Now I want to show you the new PCI-E 3.0 switches:

I will finish this section off with a show of the DRAM VRM, almost same as the UD7:

Now one last shot of the CPU Socket VRM area:

Now some of my readers asked for BIOS shots. Let me do this for you since pictures of the actual BIOS are pretty hard to do right because you have to take a picture of the screen, so I will take screenshots of the TouchBIOS, which has all the same settings. Some interesting things are pointed out as well:
vDRAM/vDIMM, CPU PLL, and QPI/VTT are now 5mv per step!!!!!!!!!!!!!!!!!!!!!!!!!!!!

Also the PWM frequency and overcurrent protection make a difference, I will show you in the next section.

Voltage Regulator Module Testing

(Read points, LLC, Ripple, PWM Freq., and Power Testing)

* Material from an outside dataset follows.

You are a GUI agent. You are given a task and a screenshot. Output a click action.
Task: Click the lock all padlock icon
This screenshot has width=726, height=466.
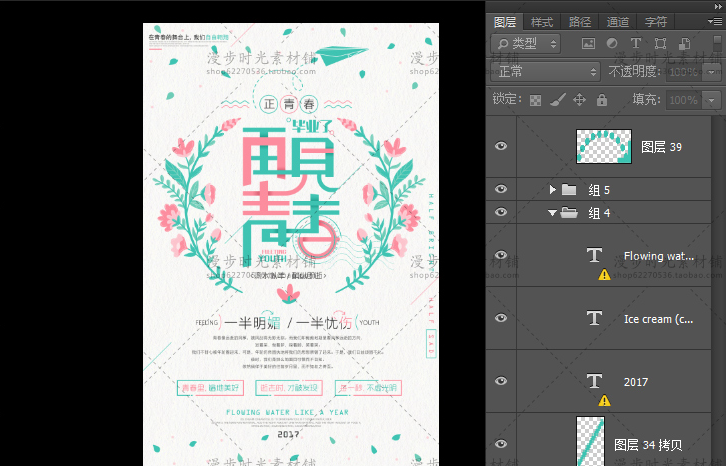(x=602, y=100)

Here is how the Multi-Level LLC works, as well as how the PWM frequency setting works. LLC is actually really great. I also am showing you how the other voltages read compared to what is set in the BIOS:
[B]Sin’s Take:[/B] LLC level 7 is really great, it seems that level 6 and below all droop under load(which is good for 24/7), while level 7 gives you what you set at idle and raises a few millivolts under load. Then level 8-10 all increase under load, and actually level 10 gives you the least change in voltage, but it also offsets voltage from 10mv of what you set higher. Notice that software seems to find certain points like 1.488 and rounds the voltage to that, so it’s neither the most accurate nor the most precise, which is typical for software VCore readings.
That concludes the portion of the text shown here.